We could add a 2nd team in 1994 to that list. It was one of Gretzky's least impressive seasons at the time. Only 130 points and he was also a -25 while Bourque won the Norris over Stevens with 91 points. I get what you mean though. It's tough to stay among the best centers in a given season when the competition is so high. I'm also not sure if this is the way to go about comparing their seasons individually as it's tough to compare positions across AS teams. It's also not as simple as looking at how they fared against their peers at their position but the fact that Bourque managed to remain among the best for so long and longer than anyone ever as a D man should count for something.
If Gilmour in 1994 can’t top Gretzky, I don’t see Bourque being there either.
Is Bourque’s 1980-1996 run all that more unusual than Messier’s 1982-1997 run? Both are longer primes than what would normally be expected, given the generation of players directly preceding them. Of course, Bourque popped back up for nominations three and five years later whereas Messier had, at best, stretches of great sustained play in parts of a few years (2001 comes to mind).

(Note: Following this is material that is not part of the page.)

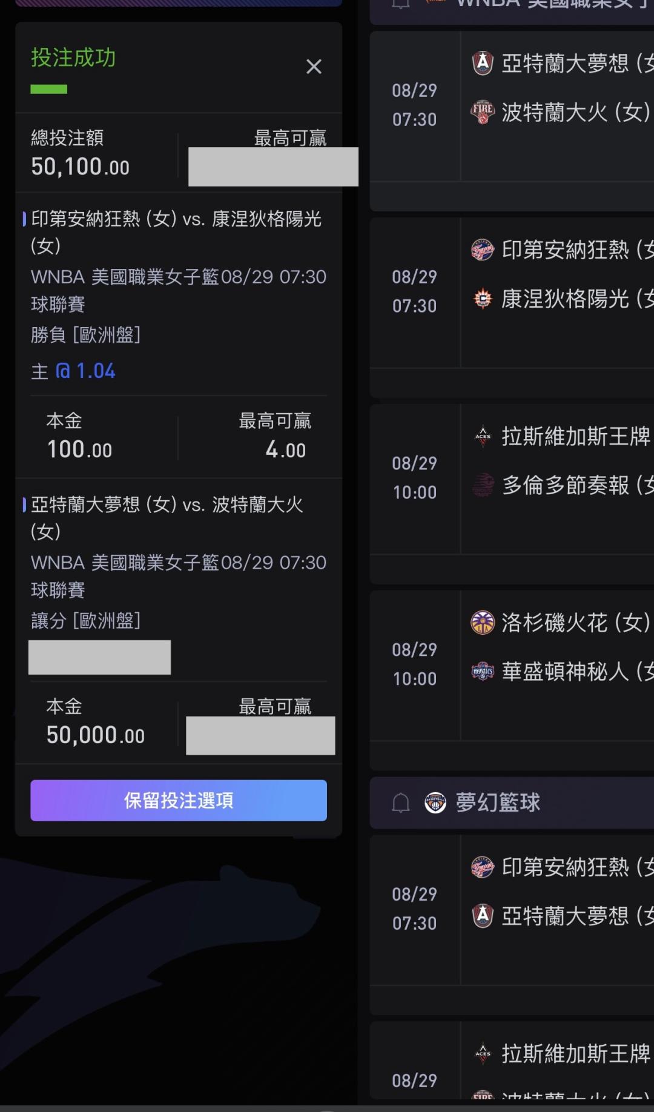The image size is (654, 1112).
Task: Click the Washington Mystics logo
Action: [483, 671]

But what does it mean to be the 3rd best defenseman in 1999? That you’re better than 67 GP Chris Pronger and 68 GP Eric Desjardins and 62 GP Rob Blake. What does it mean to be the 2nd best defenseman in 2001? That you’re better than 67 GP Rob Blake and 59 GP Al MacInnis and 51 GP Chris Pronger.
He wasn’t
Bourque any more. He could still pick up nominations as a minus-player against a weak field when the alternative is voting for players with missing time, and he could look dynamite on the best team in hockey. But if there’s not all of these gigantic holes where quality Norris competition
should be, the run probably ends in 1996.

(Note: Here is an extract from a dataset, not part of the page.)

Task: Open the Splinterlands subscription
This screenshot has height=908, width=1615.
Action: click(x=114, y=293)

How many forwards in 1999 and 2001 would we have to count off before we could confidently say that Bourque, the 3rd and 2nd place finisher in Norris voting, was the better player that season? 15-20 each?
Don’t get me wrong; I’ll take Bourque’s 1996-97 through 2000-01 over Mark Messier’s 1997-98 through 2003-04. But I think we’re getting diminishing returns after the 16-17 other seasons where Messier was ahead - if not in the regular seasons on their own, then because of his playoffs. Or at least it was neck-and-neck and not a top-10 player vs. a ~30th ranked one.
Like I said, put Messier against Bourque’s competition each season and tell me you don’t come back with 5-7 seasons where he was better than the field, just as we say about Bourque.
Just because a player is ineligible for the Norris doesn’t mean we can’t look at what it means to win the Norris (in 1988, this meant being better than Stevens, Suter, McCrimmon and the field) and say, “Mark Messier, while not as good as Mario Lemieux or Wayne Gretzky, clears this bar.”